_Problem to work on_
Images within the entries are to be omitted; the remainder must be reproduced exactly.

_Material supplied_
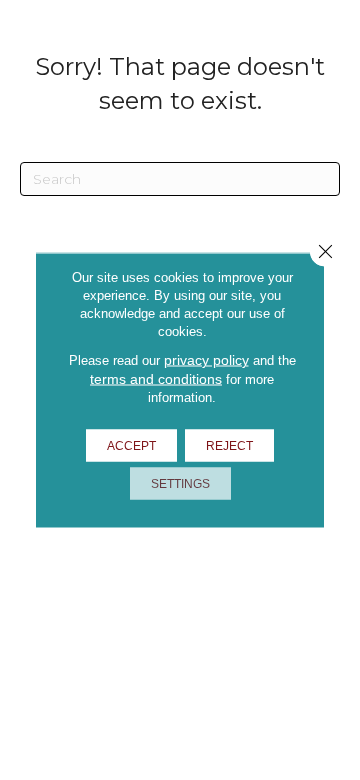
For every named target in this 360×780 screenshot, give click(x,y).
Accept (131, 446)
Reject (229, 446)
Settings (180, 484)
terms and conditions (156, 379)
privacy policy (206, 360)
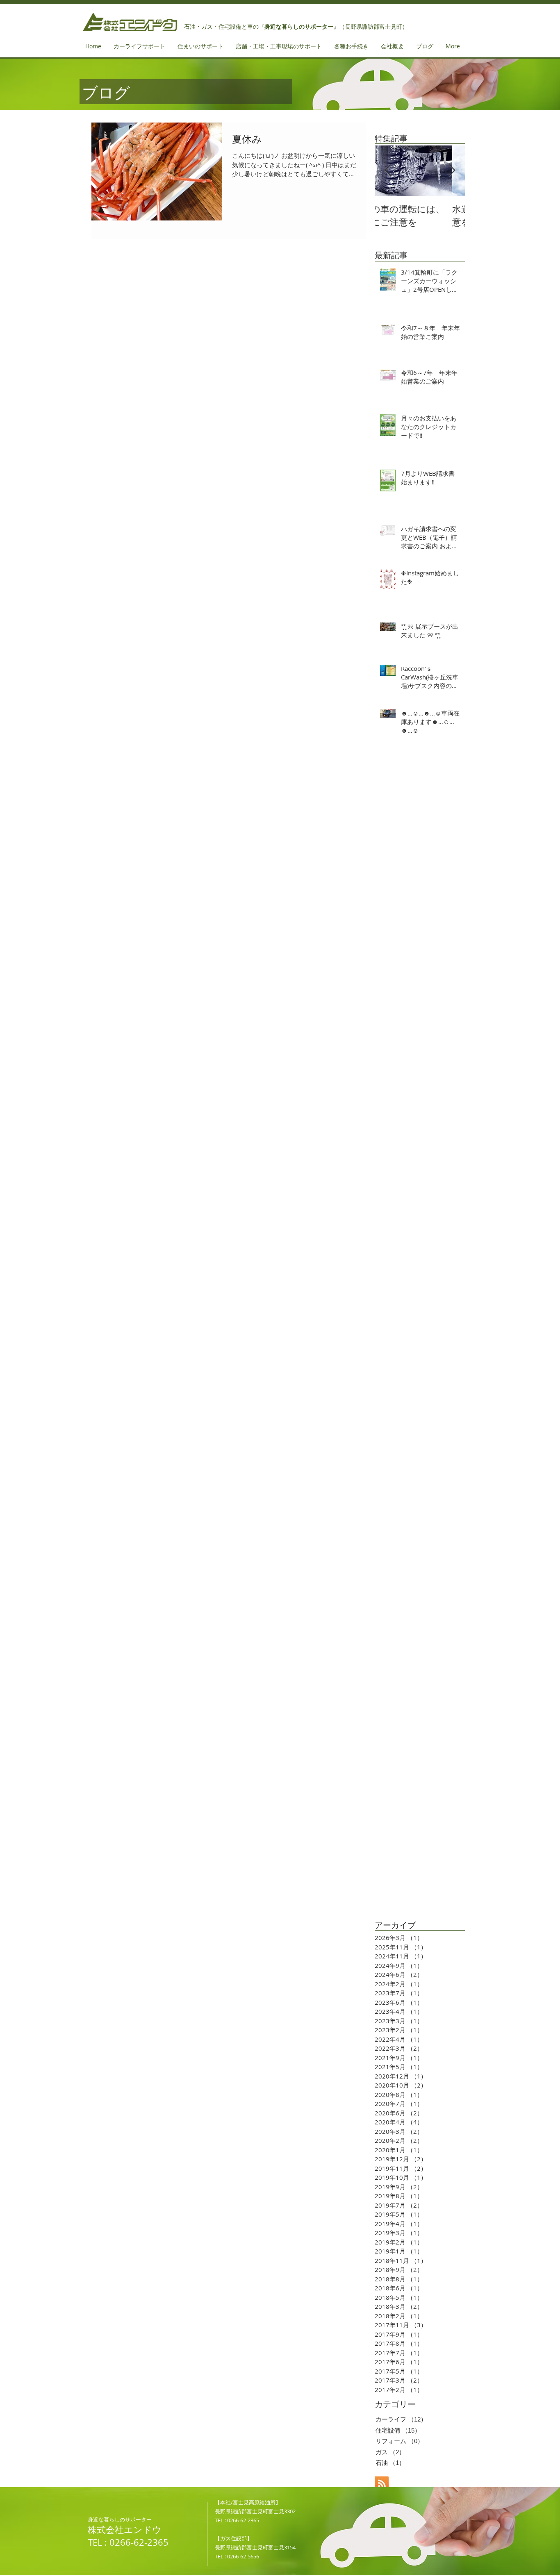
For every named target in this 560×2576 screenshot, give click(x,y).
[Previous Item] (388, 170)
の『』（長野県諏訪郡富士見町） (330, 26)
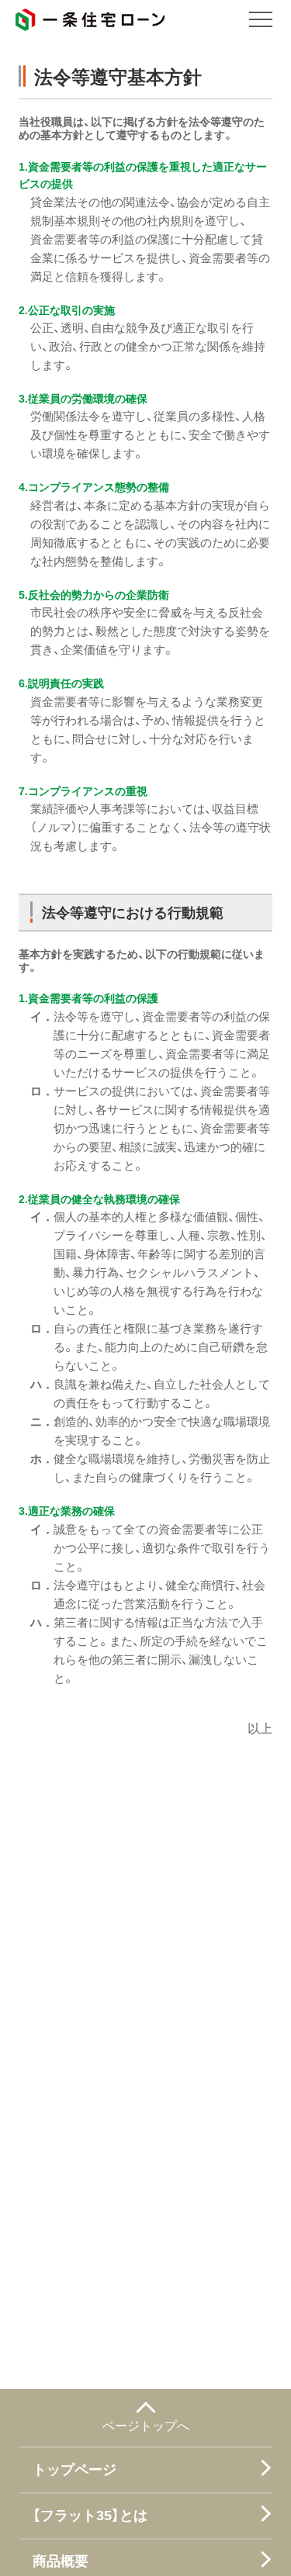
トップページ (74, 2470)
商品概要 (60, 2562)
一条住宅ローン (90, 20)
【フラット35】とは (90, 2516)
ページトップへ (145, 2424)
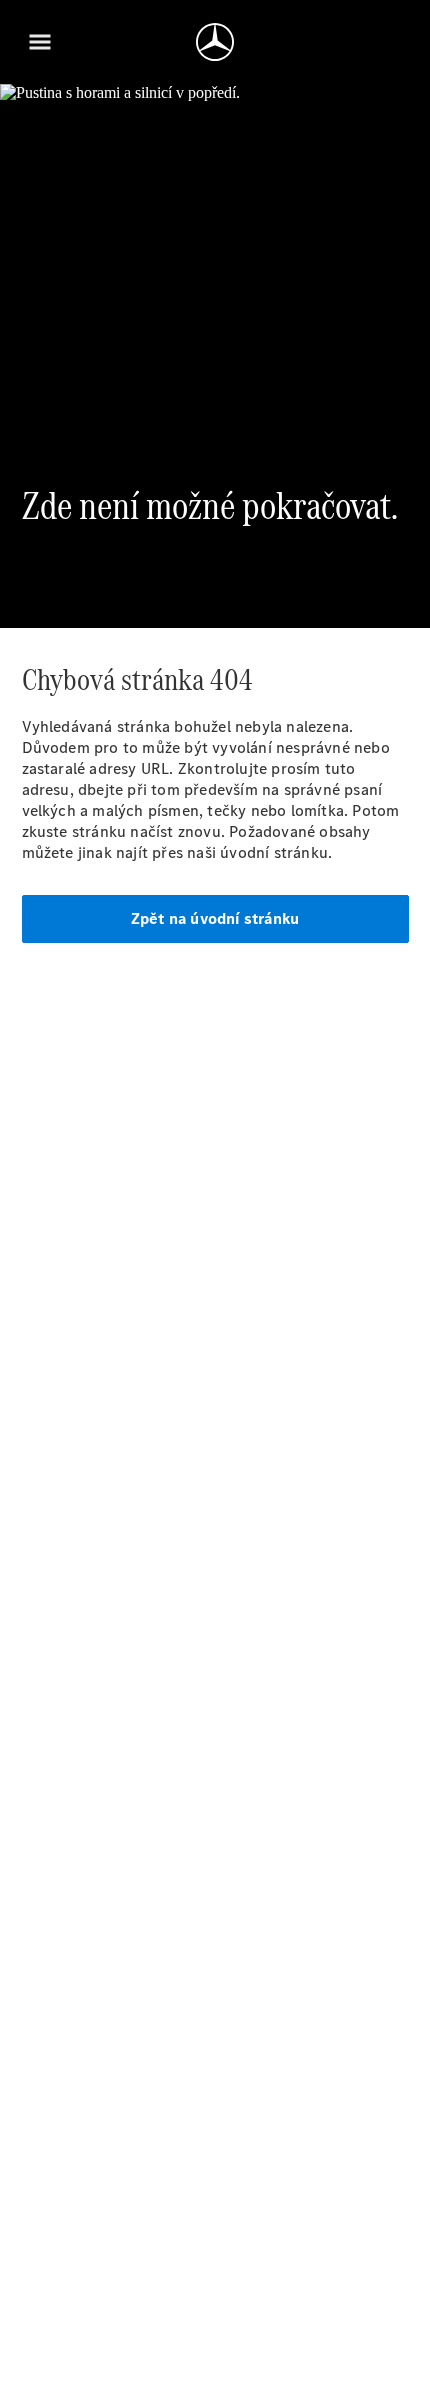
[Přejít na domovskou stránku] (215, 42)
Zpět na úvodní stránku (215, 918)
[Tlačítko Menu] (40, 42)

_The answer_
For every named target in this 360×780 screenshot, give click(x,y).
Accept (131, 446)
Reject (229, 446)
Settings (180, 484)
terms and conditions (156, 379)
privacy policy (206, 360)
For every named target in this 560×2576 screenshot, give click(x,y).
[Previous Item] (388, 170)
の『』（長野県諏訪郡富士見町） (330, 26)
トップページ (74, 2470)
商品概要 (60, 2562)
一条住宅ローン (90, 20)
【フラット35】とは (90, 2516)
ページトップへ (145, 2424)
[Přejít na domovskou stránku] (215, 42)
Zpět na úvodní stránku (215, 918)
[Tlačítko Menu] (40, 42)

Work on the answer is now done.